Più esattamente il Di Natale ha narrato che un giorno Guastella si era incontrato con il genero di Vittorio Mangano ed era ritornato nei suoi uffici (del Di Natale) per incontrare Bagarella mostrandosi perfino euforico perché aveva appreso che Mangano aveva dato assicurazione che finalmente si pRospettavano alcuni interventi legislativi a loro favore (“... È ritornato euforico dicendo che le cose si stavano mettendo benissimo in quanto aveva avuto assicurazioni da Vittorio Mangano che si sarebbe messo mani all’articolo 192 e avrebbero modificato la legge sui collaboratori di giustizia...”) e ciò per essere stato a sua volta rassicurato in tal senso da Dell'Utri (“Diceva che aveva parlato con Marcello Dell'Utri”).

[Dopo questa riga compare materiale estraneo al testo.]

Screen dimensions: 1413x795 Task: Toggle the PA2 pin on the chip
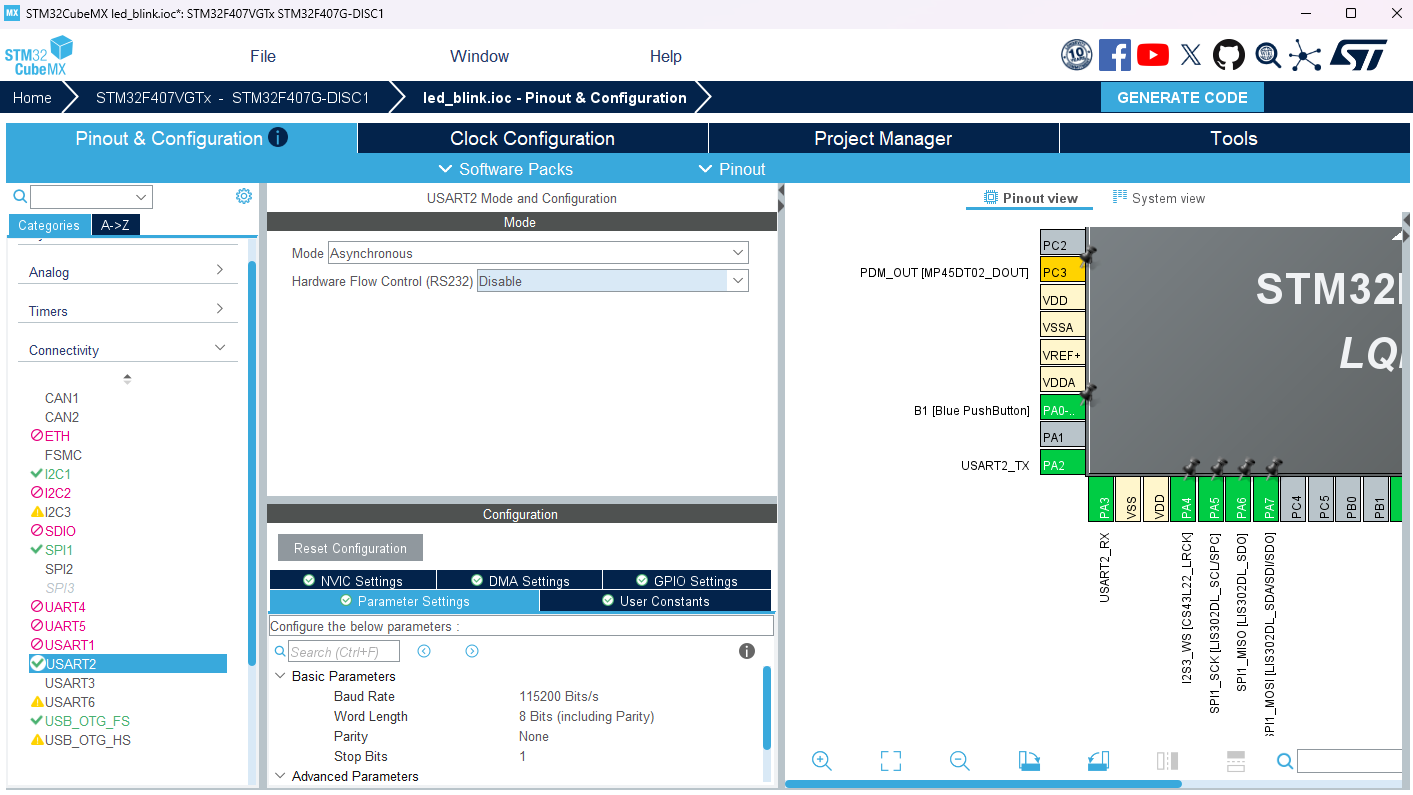tap(1062, 465)
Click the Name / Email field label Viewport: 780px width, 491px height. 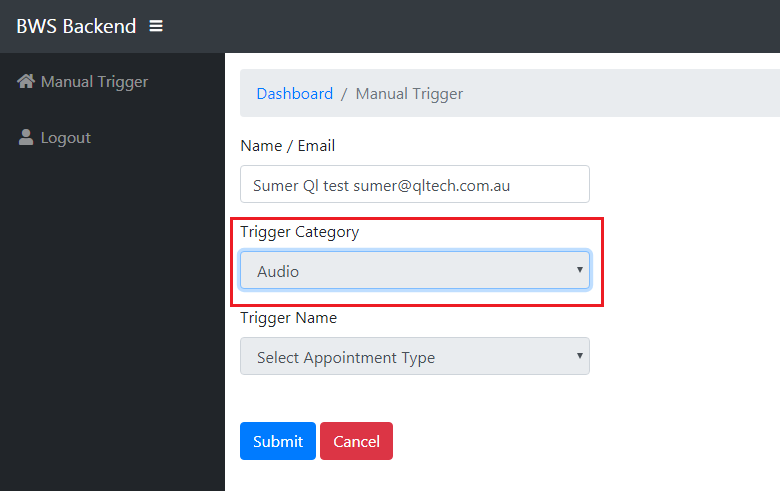(x=288, y=146)
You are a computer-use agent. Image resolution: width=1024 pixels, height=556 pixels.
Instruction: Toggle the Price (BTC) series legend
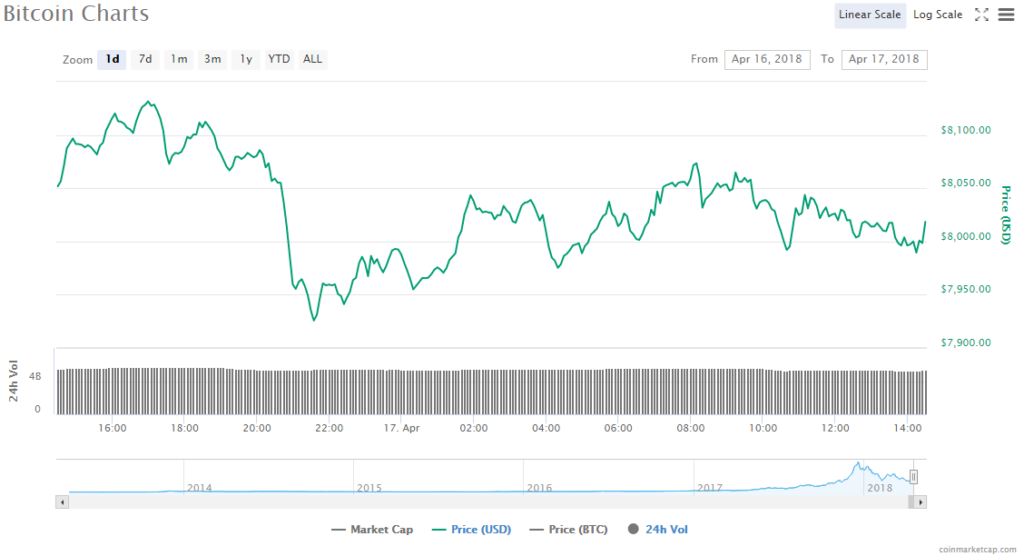pyautogui.click(x=572, y=529)
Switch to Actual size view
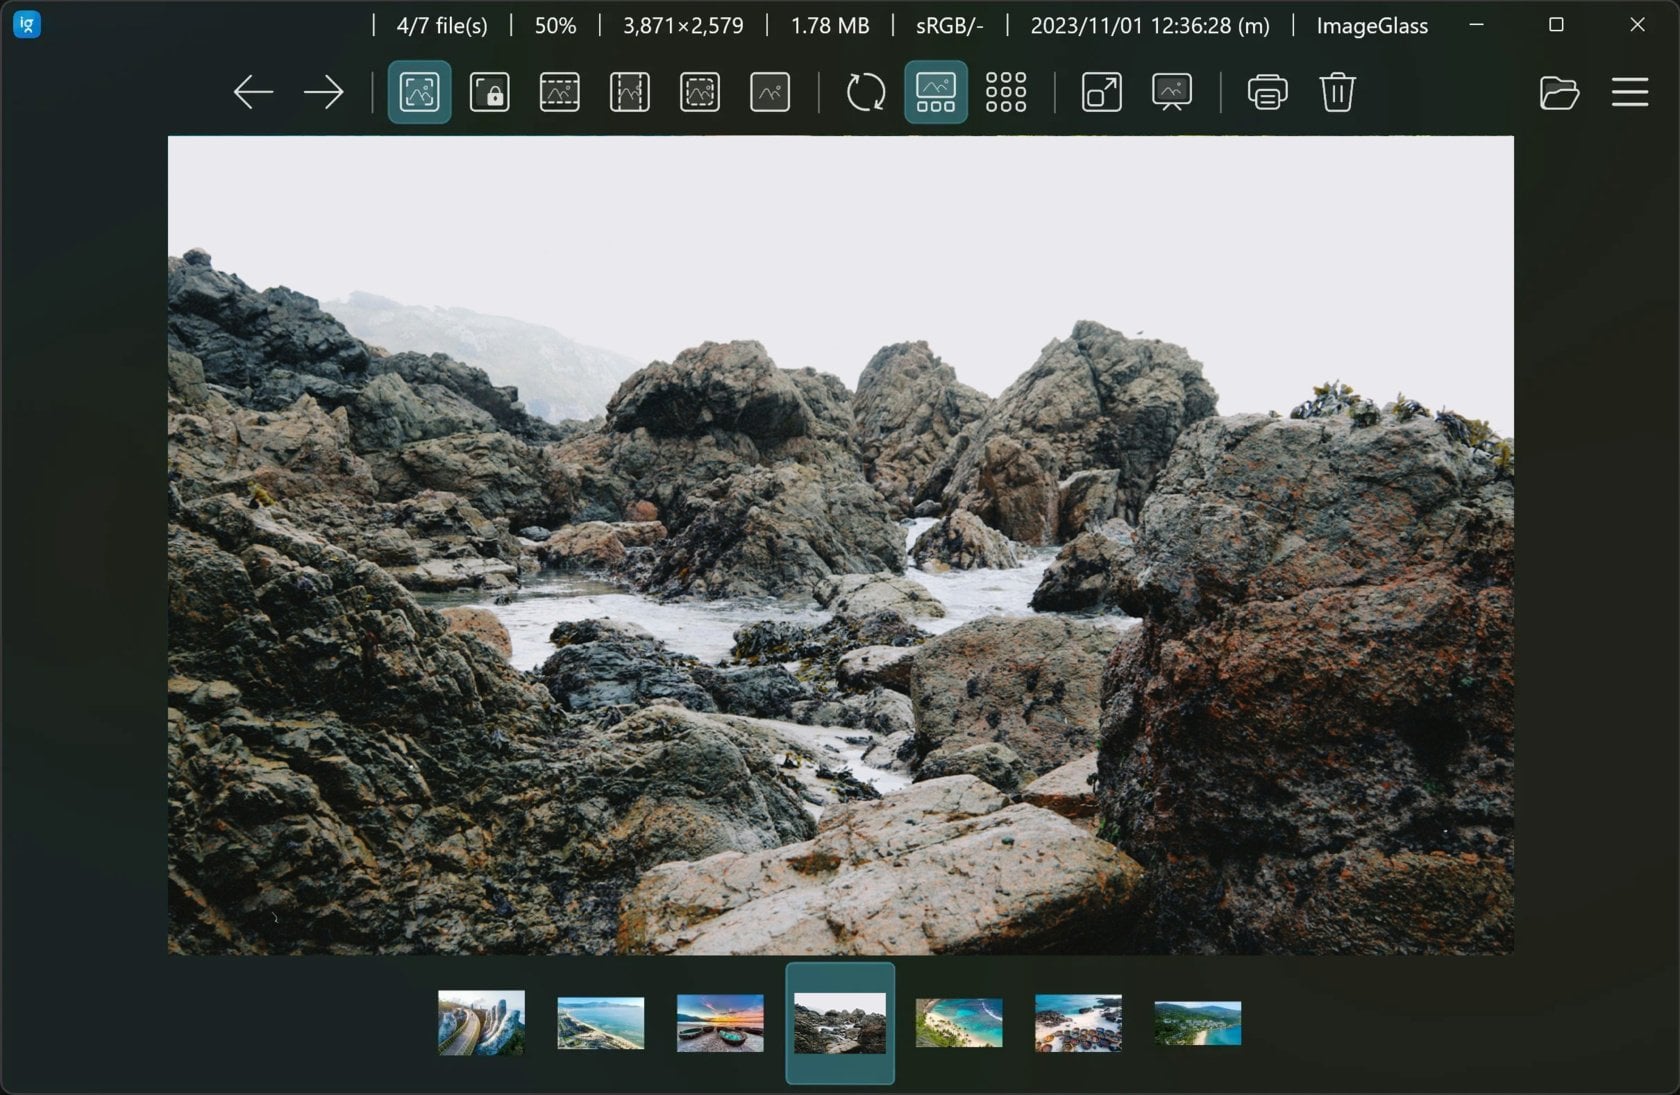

Si tratta, come già è stato sottolineato con la sentenza di primo grado “...di un riscontro indiretto, perché, se non riguarda i momenti dell‘incarico inizialmente affidato da Brusca e Bagarella a Vittorio Mangano, concerne, però, un fatto temporalmente successivo che, tuttavia, non può che trovare le proprie radici nel necessario antecedente fattuale riferito da Brusca, non potendo di certo ritenersi che Vittorio Mangano avesse agito per un interesse collettivo degli associati senza l’impulso di coloro che, di fatto, all’epoca guidavano l‘organizzazione mafiosa (v. sopra Parte Terza della sentenza, Capitolo 14). Ed è ugualmente rilevante che in quell’occasione sia stato fatto espressamente il nome di Dell‘Utri quale interlocutore del Mangano perché è proprio per contattare Dell‘Utri che Brusca e Bagarella si erano rivolti a Mangano” (p. 4371).
Malgrado la difesa Dell'Utri abbia censurato il fatto che Di Natale ha riferito notizie che avrebbe appreso da Leoluca Bagarella e da Giuseppe Guastella, i quali a loro volta avevano riferito di informazioni apprese dal genero di Vittorio Mangano [...], anche da tale fonte risulta che Dell'Utri ha incontrato Mangano fornendo rassicurazioni sugli interventi normativi che sarebbero stati adottati (sebbene riferendosi al periodo successivo al maggio del 1994 che appresso verrà più ampiamente esplorato). […]. Né maggiori chiarimenti possono trarsi sul punto dalle propalazioni di Cucuzza Salvatore.
Malgrado, infatti, il collaboratore Cucuzza (di cui diffusamente si dirà più avanti) abbia riscontrato gli incontri di Mangano e Dell'Utri, di cui ha parlato Brusca, anche precedenti all’insediamento del governo Berlusconi, ugualmente egli non ha potuto specificare se a tali interlocuzioni, appunto Mangano/Dell'Utri, abbiano fatto seguito le ulteriori e conseguenti interlocuzioni Dell'Utri/Berlusconi.
Va anticipato che ci si confronta con una questione per molti versi speculare a quella centrale per l’imputazione adesso in disamina (vedi infra) che coinvolgerà le dichiarazioni dello stesso Cucuzza ma per gli incontri successivi alla nomina del governo Berlusconi e che non trova, anche per i fatti pregressi, esauriente risposta, perlomeno in termini di certezza probatoria.